§ WHAT THIS TASK INVOLVES: Reproduce word for word the line holding "Go to next flight date arrow" and all lines after it in the data, through the end, leaving out pictures.

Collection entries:

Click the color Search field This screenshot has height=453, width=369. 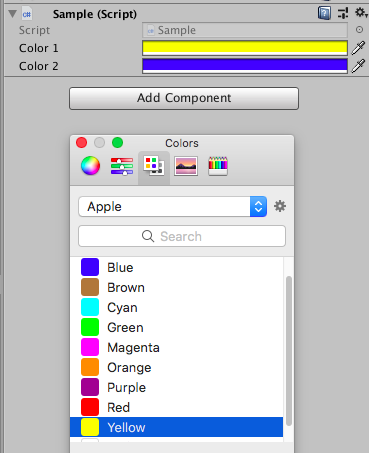pos(182,236)
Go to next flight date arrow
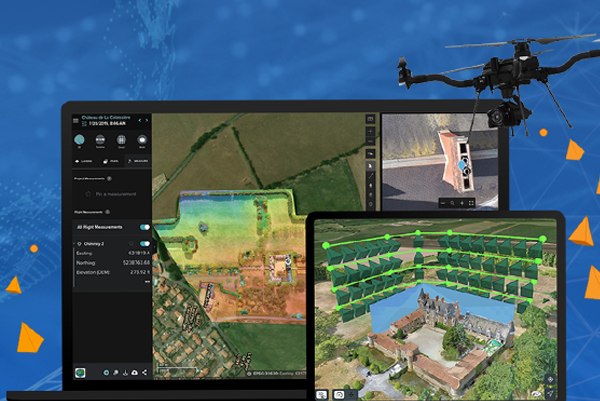The width and height of the screenshot is (600, 401). click(x=144, y=119)
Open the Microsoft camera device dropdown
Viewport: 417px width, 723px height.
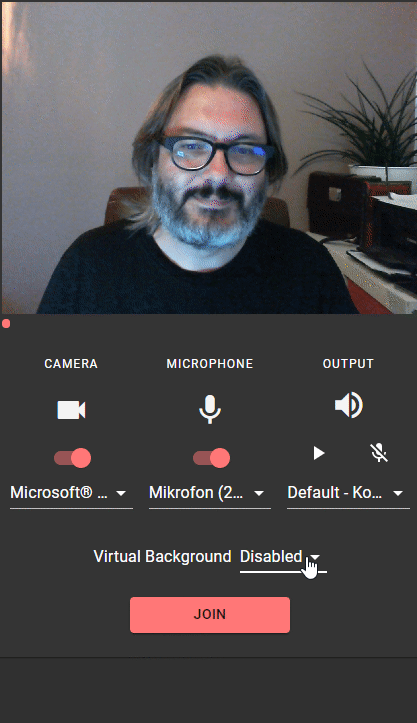tap(71, 493)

§ ANSWER SPACE:
Go to next flight date arrow
The width and height of the screenshot is (600, 401). click(x=144, y=119)
Open the Microsoft camera device dropdown
Viewport: 417px width, 723px height.
tap(71, 493)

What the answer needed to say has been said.